En estos días pascuales me pongo a revisar la historia del vegetarianismo. Una vez Kafka fue a un acuario con su amigo Max Brod y se puso a hablarles a los peces: “Ahora al menos puedo mirarlos en paz, ya no los como”.
Se dice que Pitágoras fue vegetariano, pero no hay pruebas (el malentendido proviene de las Metamorfosis de Ovidio, que le hacen decir al griego una sarta de lugares comunes filosóficos que agradaban a las matronas romanas). Se dice que Hitler fue vegetariano, pero los cultores de esa práctica contracultural niegan la especie (como si ser vegetariano nos salvara de la iniquidad, de la locura, del resentimiento).

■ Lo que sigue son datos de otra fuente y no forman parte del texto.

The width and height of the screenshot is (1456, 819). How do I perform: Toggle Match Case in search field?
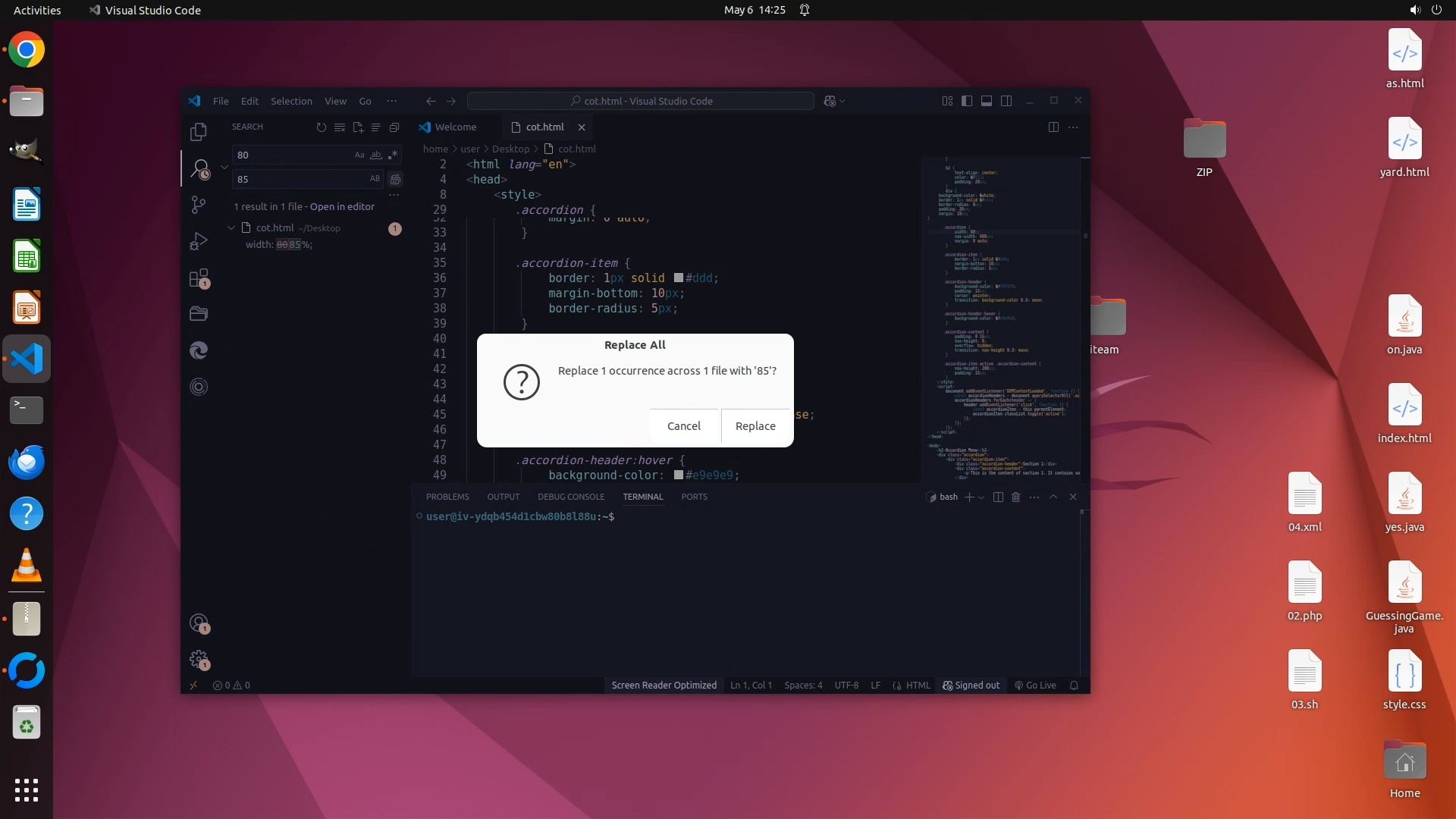point(359,155)
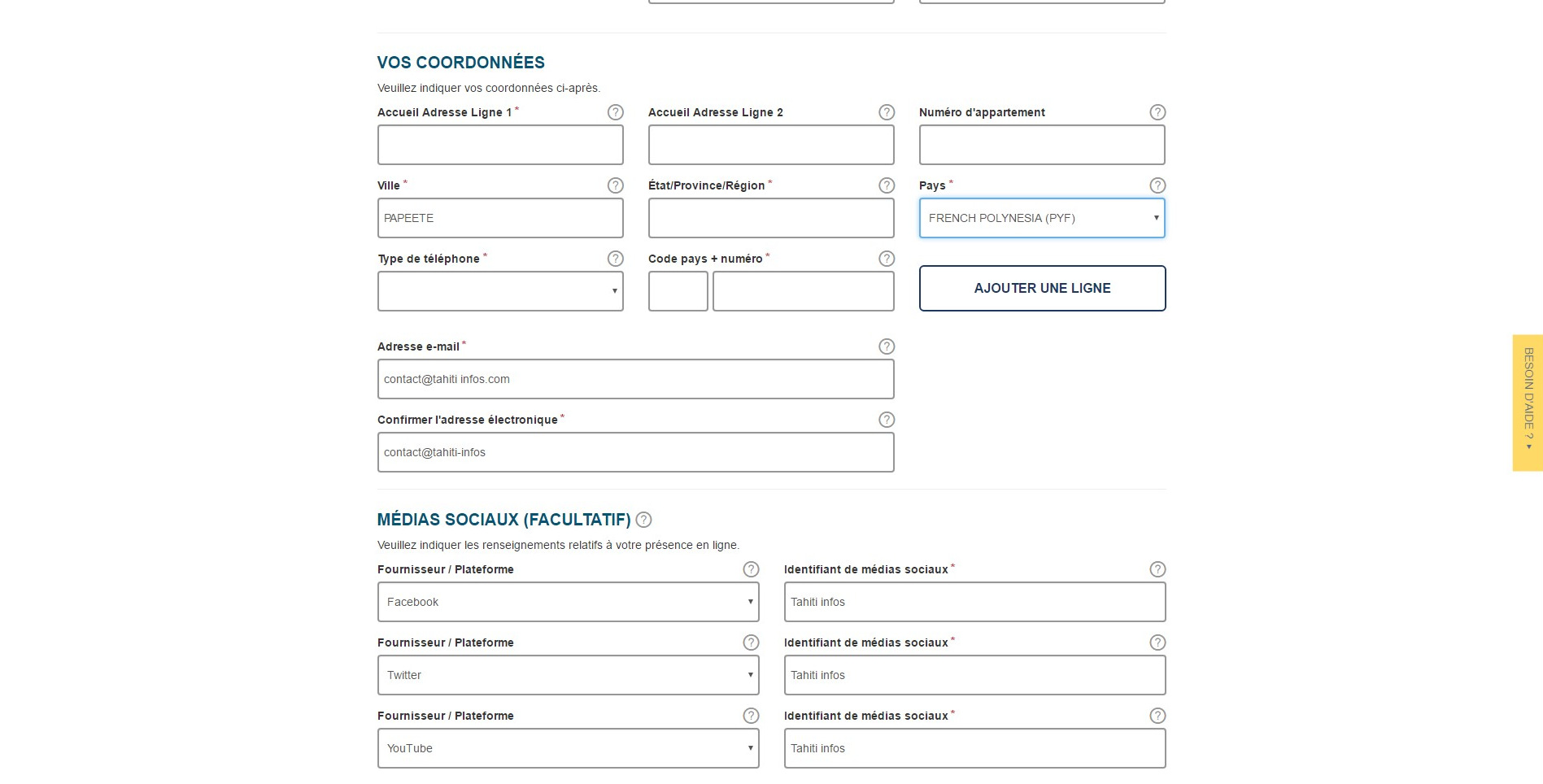The image size is (1543, 784).
Task: Click help icon for Confirmer l'adresse électronique
Action: pyautogui.click(x=886, y=420)
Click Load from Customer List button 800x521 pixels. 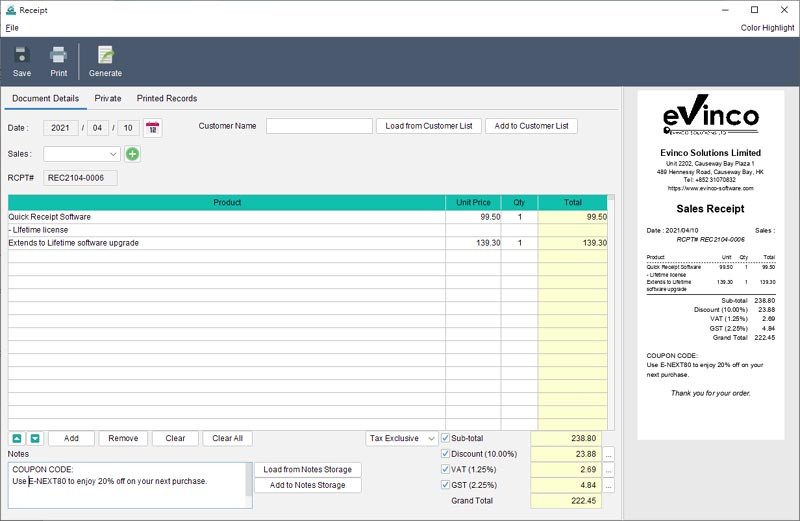[x=428, y=126]
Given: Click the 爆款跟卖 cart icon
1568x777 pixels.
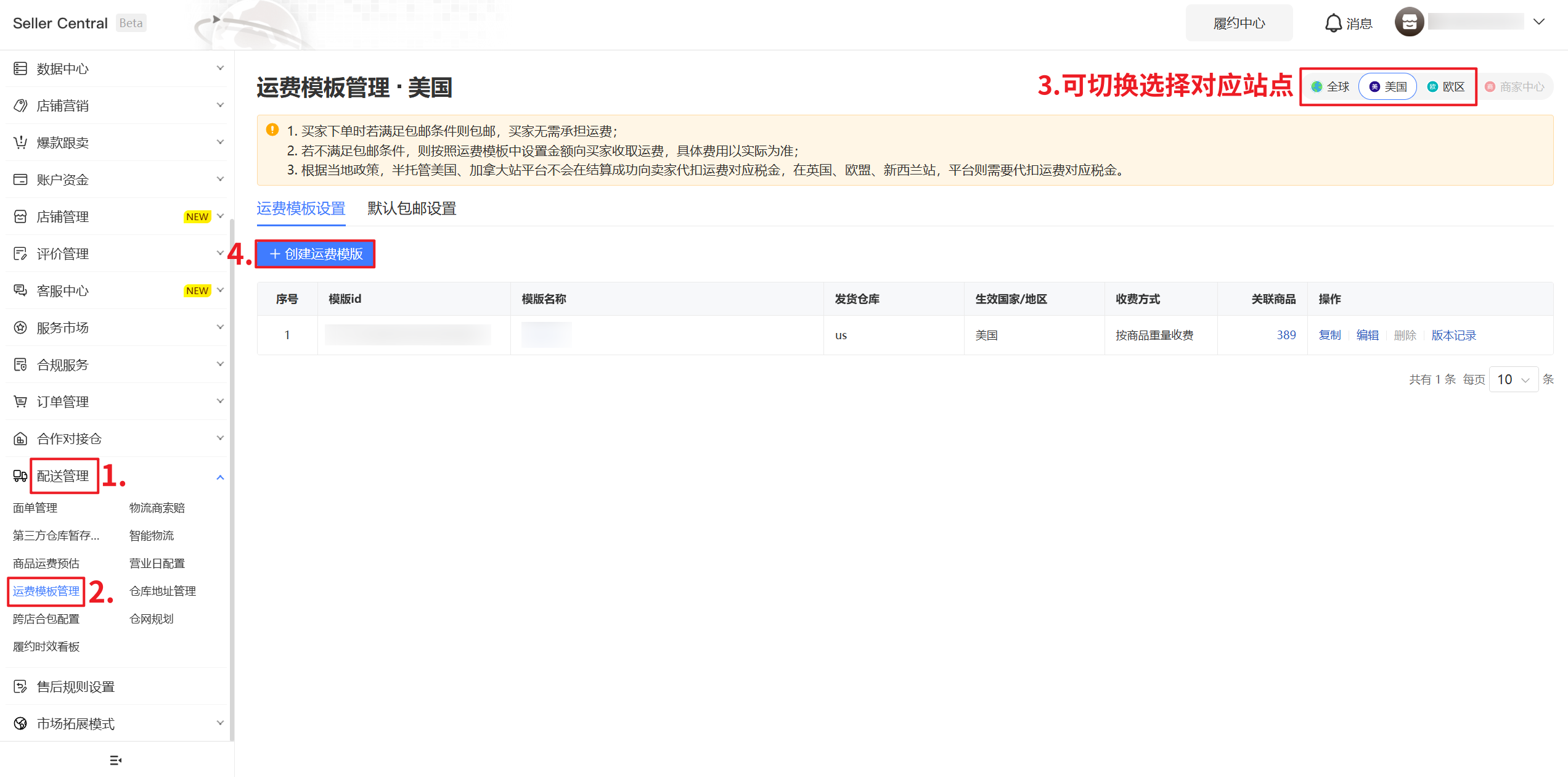Looking at the screenshot, I should tap(20, 142).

Plutarco incluyó entre sus Moralia un libro entero, Sobre comer carne, que comienza con el mismo equívoco pitagórico y acusa: “¿De verdad preguntas, tú, por qué razón se abstuvo Pitágoras de comer carne? En lo que a mí respecta, quisiera saber –perplejo como estoy– con qué actitud, con qué suerte de disposición anímica o mental, la primera persona probó sangre con su boca, rozó con sus labios carne de animal muerto y –preparando mesas de cuerpos e imágenes inertes– denominó ‘alimento’ y ‘nutrición’ a miembros que, poco antes, podían rechinar, aullar, moverse y ver. ¿Cómo podía la vista de esta persona recrearse en la matanza de animales que eran degollados, desollados, despedazados? ¿Cómo soportaba su olfato el hedor? ¿Cómo no repugnaba la contaminación a su gusto, el cual se hallaba en contacto con las llagas de otros seres y recibía flujos y sangre de heridas mortales?”.
En Sobre la abstinencia, Porfirio toma el mismo partido ético y retórico en favor de los animales.
El Primer Congreso Mundial Vegetariano se realizó en Dresde en 1908.
Nuestro catolicismo de Roma, que no se priva de nada y todo lo perdona, proclama la abstinencia durante un día al año y, contra la matanza del cordero, un borrego cada tanto (más ya es vicio).